200 g unsalted butter, at room temperature
2 cups caster sugar
2 tsp finely grated lemon rind
3 cups plain flour
1 tbsp baking powder
1 cup buttermilk
2 cups lemon curd
Silver cachous, to decorate
1 cup caster sugar
1 tbsp liquid glucose
⅓ cup water
4 egg whites
- Line two 12-hole muffin pans (¹⁄³-cup capacity) with paper cases.
- Beat butter, sugar and rind in a large bowl of electric mixer until light and fluffy. Add eggs. Beat until just combined. Add combined sifted flour and baking powder with buttermilk in two batches. Stir until smooth. Spoon evenly into prepared cases.
- Cook in a moderate oven (180C) for about 15 to 18 minutes, swapping pans halfway through cooking, or until cooked when tested. Stand for 5 minutes. Transfer to a wire rack to cool.

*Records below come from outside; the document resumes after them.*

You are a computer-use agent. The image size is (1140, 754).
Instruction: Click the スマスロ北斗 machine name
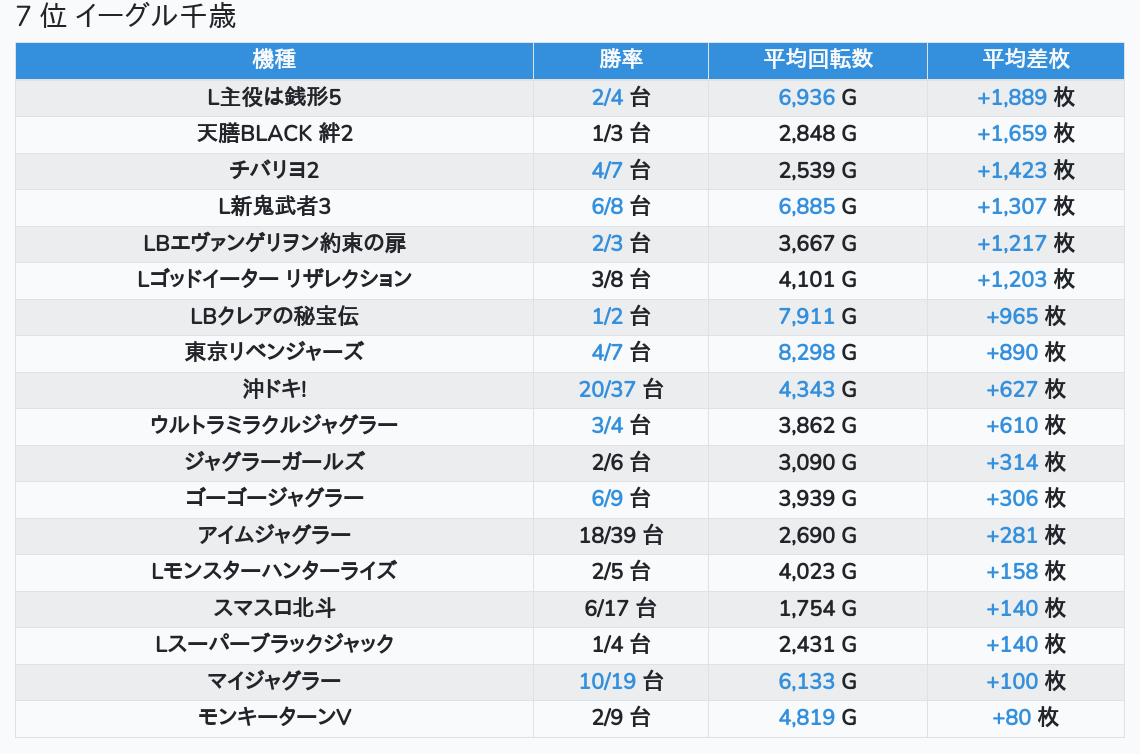(274, 608)
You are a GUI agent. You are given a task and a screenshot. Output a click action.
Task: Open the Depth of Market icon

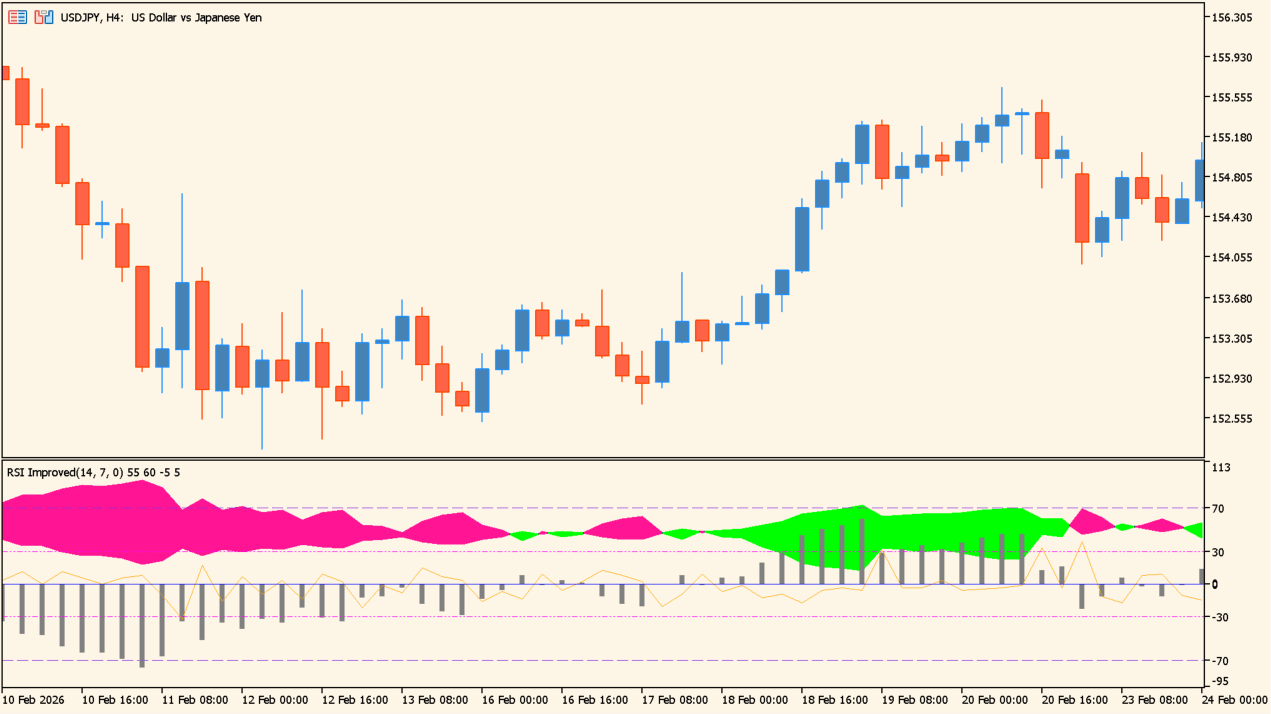[x=43, y=17]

- Using a small serrated knife, cut a hole 5cm wide x 1½cm deep in the top of each cake. Spoon curd evenly into holes.
- Beat egg whites in a large bowl of an electric mixer until frothy and starting to form soft peaks. Don’t over-beat. With motor operating on medium speed, slowly pour hot syrup into egg whites. Beat on medium to high speed for a further 15 minutes, or until cooled.
- Spoon meringue into a piping bag fitted with a 1cm plain nozzle. Pipe onto cupcakes. Using a kitchen blowtorch, gently brown the meringue. Decorate with cachous.
- To make meringue, place sugar, glucose and water in a small heavy-based saucepan. Stir gently over a low heat until sugar is dissolved. Bring to boil and then boil, without stirring, for 8 minutes. Remove from heat.